### Data excerpts
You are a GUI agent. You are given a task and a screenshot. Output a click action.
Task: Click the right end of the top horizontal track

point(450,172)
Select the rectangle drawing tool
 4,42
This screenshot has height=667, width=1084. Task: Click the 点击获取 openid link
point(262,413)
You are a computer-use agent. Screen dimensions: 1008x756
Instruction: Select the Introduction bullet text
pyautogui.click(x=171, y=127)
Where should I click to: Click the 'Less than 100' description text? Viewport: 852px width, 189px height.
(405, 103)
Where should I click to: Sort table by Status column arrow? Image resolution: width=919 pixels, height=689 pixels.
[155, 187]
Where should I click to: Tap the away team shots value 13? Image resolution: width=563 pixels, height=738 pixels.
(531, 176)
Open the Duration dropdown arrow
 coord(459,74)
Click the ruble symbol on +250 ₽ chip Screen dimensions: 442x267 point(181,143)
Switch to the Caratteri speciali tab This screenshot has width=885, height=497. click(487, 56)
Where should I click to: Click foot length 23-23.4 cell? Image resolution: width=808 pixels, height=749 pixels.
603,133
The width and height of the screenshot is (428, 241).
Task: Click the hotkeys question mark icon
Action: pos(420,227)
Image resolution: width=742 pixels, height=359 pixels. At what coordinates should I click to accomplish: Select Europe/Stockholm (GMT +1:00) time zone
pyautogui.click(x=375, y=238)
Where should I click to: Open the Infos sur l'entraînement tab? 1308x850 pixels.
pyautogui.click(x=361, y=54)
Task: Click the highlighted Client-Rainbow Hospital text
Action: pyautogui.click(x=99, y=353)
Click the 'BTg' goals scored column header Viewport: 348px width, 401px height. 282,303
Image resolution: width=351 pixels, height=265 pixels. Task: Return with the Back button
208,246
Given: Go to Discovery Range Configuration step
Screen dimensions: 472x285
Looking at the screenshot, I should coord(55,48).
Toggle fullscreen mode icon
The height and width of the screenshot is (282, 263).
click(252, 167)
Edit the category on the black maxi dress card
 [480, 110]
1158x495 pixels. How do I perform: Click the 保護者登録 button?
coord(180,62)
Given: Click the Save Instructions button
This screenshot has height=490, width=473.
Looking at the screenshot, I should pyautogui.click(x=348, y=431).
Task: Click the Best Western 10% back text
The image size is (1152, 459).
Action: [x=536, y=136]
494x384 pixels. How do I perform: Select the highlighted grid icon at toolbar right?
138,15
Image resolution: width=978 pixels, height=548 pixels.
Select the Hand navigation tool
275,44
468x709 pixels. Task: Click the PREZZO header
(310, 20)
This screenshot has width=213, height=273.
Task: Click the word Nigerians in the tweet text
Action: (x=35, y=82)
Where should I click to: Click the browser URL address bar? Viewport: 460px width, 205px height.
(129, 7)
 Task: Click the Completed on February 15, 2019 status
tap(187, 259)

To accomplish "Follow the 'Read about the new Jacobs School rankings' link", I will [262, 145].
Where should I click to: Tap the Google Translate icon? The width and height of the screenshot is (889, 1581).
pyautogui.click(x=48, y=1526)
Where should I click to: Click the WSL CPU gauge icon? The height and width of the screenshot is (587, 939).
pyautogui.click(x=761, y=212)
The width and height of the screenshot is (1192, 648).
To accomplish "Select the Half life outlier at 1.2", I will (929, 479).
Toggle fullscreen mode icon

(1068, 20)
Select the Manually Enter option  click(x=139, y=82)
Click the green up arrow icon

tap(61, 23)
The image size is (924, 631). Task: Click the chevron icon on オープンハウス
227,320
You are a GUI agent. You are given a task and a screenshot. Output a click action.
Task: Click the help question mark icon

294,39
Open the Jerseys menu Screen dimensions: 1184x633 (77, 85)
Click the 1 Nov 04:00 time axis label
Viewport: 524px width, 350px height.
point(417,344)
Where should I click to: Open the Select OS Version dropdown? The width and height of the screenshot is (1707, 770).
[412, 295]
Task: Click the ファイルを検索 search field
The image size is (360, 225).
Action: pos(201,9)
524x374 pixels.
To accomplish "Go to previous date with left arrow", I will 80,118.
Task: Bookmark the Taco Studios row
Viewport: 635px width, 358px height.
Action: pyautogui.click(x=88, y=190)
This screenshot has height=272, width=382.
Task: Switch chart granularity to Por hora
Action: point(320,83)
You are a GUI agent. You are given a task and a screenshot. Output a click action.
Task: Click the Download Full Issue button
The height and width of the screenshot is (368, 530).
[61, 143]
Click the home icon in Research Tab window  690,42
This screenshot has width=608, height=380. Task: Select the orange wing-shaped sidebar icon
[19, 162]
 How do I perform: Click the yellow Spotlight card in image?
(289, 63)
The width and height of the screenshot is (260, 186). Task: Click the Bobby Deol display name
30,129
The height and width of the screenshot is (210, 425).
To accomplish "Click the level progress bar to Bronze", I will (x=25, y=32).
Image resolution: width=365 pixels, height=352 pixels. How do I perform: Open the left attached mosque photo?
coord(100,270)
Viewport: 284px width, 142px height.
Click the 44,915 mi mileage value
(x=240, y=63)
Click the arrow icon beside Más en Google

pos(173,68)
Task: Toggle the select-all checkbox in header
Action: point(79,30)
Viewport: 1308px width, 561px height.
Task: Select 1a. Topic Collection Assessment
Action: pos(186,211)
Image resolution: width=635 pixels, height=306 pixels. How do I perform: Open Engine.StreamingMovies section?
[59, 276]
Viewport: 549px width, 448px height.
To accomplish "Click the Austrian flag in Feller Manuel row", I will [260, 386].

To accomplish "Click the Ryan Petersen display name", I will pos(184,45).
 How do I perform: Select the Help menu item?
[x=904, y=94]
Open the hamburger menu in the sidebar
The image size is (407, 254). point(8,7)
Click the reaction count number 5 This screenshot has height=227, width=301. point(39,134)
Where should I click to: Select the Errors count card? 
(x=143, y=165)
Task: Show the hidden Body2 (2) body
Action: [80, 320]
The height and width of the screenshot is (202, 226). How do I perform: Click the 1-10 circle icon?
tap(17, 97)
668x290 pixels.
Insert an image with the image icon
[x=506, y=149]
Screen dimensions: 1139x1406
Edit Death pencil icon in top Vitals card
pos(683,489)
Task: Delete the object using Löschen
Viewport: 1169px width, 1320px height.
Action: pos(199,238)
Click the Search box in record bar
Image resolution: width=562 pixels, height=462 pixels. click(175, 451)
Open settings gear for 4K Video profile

### Instructions to follow
The records given above are to be repeated in full, exactly.

### Response below
You are a GUI agent. You are given a task and a screenshot. Output a click action.
Task: Click the right end of the top horizontal track

point(450,172)
Select the rectangle drawing tool
 4,42
This screenshot has height=667, width=1084. Task: Click the 点击获取 openid link
point(262,413)
You are a computer-use agent. Screen dimensions: 1008x756
Instruction: Select the Introduction bullet text
pyautogui.click(x=171, y=127)
Where should I click to: Click the 'Less than 100' description text? Viewport: 852px width, 189px height.
(405, 103)
Where should I click to: Sort table by Status column arrow? Image resolution: width=919 pixels, height=689 pixels.
[155, 187]
Where should I click to: Tap the away team shots value 13? Image resolution: width=563 pixels, height=738 pixels.
(531, 176)
Open the Duration dropdown arrow
 coord(459,74)
Click the ruble symbol on +250 ₽ chip Screen dimensions: 442x267 point(181,143)
Switch to the Caratteri speciali tab This screenshot has width=885, height=497. click(487, 56)
Where should I click to: Click foot length 23-23.4 cell? Image resolution: width=808 pixels, height=749 pixels.
603,133
The width and height of the screenshot is (428, 241).
Task: Click the hotkeys question mark icon
Action: pos(420,227)
Image resolution: width=742 pixels, height=359 pixels. At what coordinates should I click to accomplish: Select Europe/Stockholm (GMT +1:00) time zone
pyautogui.click(x=375, y=238)
Where should I click to: Open the Infos sur l'entraînement tab? 1308x850 pixels.
pyautogui.click(x=361, y=54)
Task: Click the highlighted Client-Rainbow Hospital text
Action: pyautogui.click(x=99, y=353)
Click the 'BTg' goals scored column header Viewport: 348px width, 401px height. 282,303
Image resolution: width=351 pixels, height=265 pixels. Task: Return with the Back button
208,246
Given: Go to Discovery Range Configuration step
Screen dimensions: 472x285
Looking at the screenshot, I should coord(55,48).
Toggle fullscreen mode icon
The height and width of the screenshot is (282, 263).
click(252, 167)
Edit the category on the black maxi dress card
 [480, 110]
1158x495 pixels. How do I perform: Click the 保護者登録 button?
coord(180,62)
Given: Click the Save Instructions button
This screenshot has height=490, width=473.
Looking at the screenshot, I should pyautogui.click(x=348, y=431).
Task: Click the Best Western 10% back text
The image size is (1152, 459).
Action: [x=536, y=136]
494x384 pixels. How do I perform: Select the highlighted grid icon at toolbar right?
138,15
Image resolution: width=978 pixels, height=548 pixels.
Select the Hand navigation tool
275,44
468x709 pixels. Task: Click the PREZZO header
(310, 20)
This screenshot has width=213, height=273.
Task: Click the word Nigerians in the tweet text
Action: (x=35, y=82)
Where should I click to: Click the browser URL address bar? Viewport: 460px width, 205px height.
(129, 7)
 Task: Click the Completed on February 15, 2019 status
tap(187, 259)

To accomplish "Follow the 'Read about the new Jacobs School rankings' link", I will [262, 145].
Where should I click to: Tap the Google Translate icon? The width and height of the screenshot is (889, 1581).
pyautogui.click(x=48, y=1526)
Where should I click to: Click the WSL CPU gauge icon? The height and width of the screenshot is (587, 939).
pyautogui.click(x=761, y=212)
The width and height of the screenshot is (1192, 648).
To accomplish "Select the Half life outlier at 1.2", I will (929, 479).
Toggle fullscreen mode icon

(1068, 20)
Select the Manually Enter option  click(x=139, y=82)
Click the green up arrow icon

tap(61, 23)
The image size is (924, 631). Task: Click the chevron icon on オープンハウス
227,320
You are a GUI agent. You are given a task and a screenshot. Output a click action.
Task: Click the help question mark icon

294,39
Open the Jerseys menu Screen dimensions: 1184x633 (77, 85)
Click the 1 Nov 04:00 time axis label
Viewport: 524px width, 350px height.
point(417,344)
Where should I click to: Open the Select OS Version dropdown? The width and height of the screenshot is (1707, 770).
[412, 295]
Task: Click the ファイルを検索 search field
The image size is (360, 225).
Action: pos(201,9)
524x374 pixels.
To accomplish "Go to previous date with left arrow", I will 80,118.
Task: Bookmark the Taco Studios row
Viewport: 635px width, 358px height.
Action: pyautogui.click(x=88, y=190)
This screenshot has height=272, width=382.
Task: Switch chart granularity to Por hora
Action: point(320,83)
You are a GUI agent. You are given a task and a screenshot. Output a click action.
Task: Click the Download Full Issue button
The height and width of the screenshot is (368, 530).
[61, 143]
Click the home icon in Research Tab window  690,42
This screenshot has width=608, height=380. Task: Select the orange wing-shaped sidebar icon
[19, 162]
 How do I perform: Click the yellow Spotlight card in image?
(289, 63)
The width and height of the screenshot is (260, 186). Task: Click the Bobby Deol display name
30,129
The height and width of the screenshot is (210, 425).
To accomplish "Click the level progress bar to Bronze", I will (x=25, y=32).
Image resolution: width=365 pixels, height=352 pixels. How do I perform: Open the left attached mosque photo?
coord(100,270)
Viewport: 284px width, 142px height.
Click the 44,915 mi mileage value
(x=240, y=63)
Click the arrow icon beside Más en Google

pos(173,68)
Task: Toggle the select-all checkbox in header
Action: point(79,30)
Viewport: 1308px width, 561px height.
Task: Select 1a. Topic Collection Assessment
Action: pos(186,211)
Image resolution: width=635 pixels, height=306 pixels. How do I perform: Open Engine.StreamingMovies section?
[59, 276]
Viewport: 549px width, 448px height.
To accomplish "Click the Austrian flag in Feller Manuel row", I will [260, 386].

To accomplish "Click the Ryan Petersen display name", I will pos(184,45).
 How do I perform: Select the Help menu item?
[x=904, y=94]
Open the hamburger menu in the sidebar
The image size is (407, 254). point(8,7)
Click the reaction count number 5 This screenshot has height=227, width=301. point(39,134)
Where should I click to: Select the Errors count card? 
(x=143, y=165)
Task: Show the hidden Body2 (2) body
Action: [80, 320]
The height and width of the screenshot is (202, 226). How do I perform: Click the 1-10 circle icon?
tap(17, 97)
668x290 pixels.
Insert an image with the image icon
[x=506, y=149]
Screen dimensions: 1139x1406
Edit Death pencil icon in top Vitals card
pos(683,489)
Task: Delete the object using Löschen
Viewport: 1169px width, 1320px height.
Action: pos(199,238)
Click the Search box in record bar
Image resolution: width=562 pixels, height=462 pixels. click(175, 451)
Open settings gear for 4K Video profile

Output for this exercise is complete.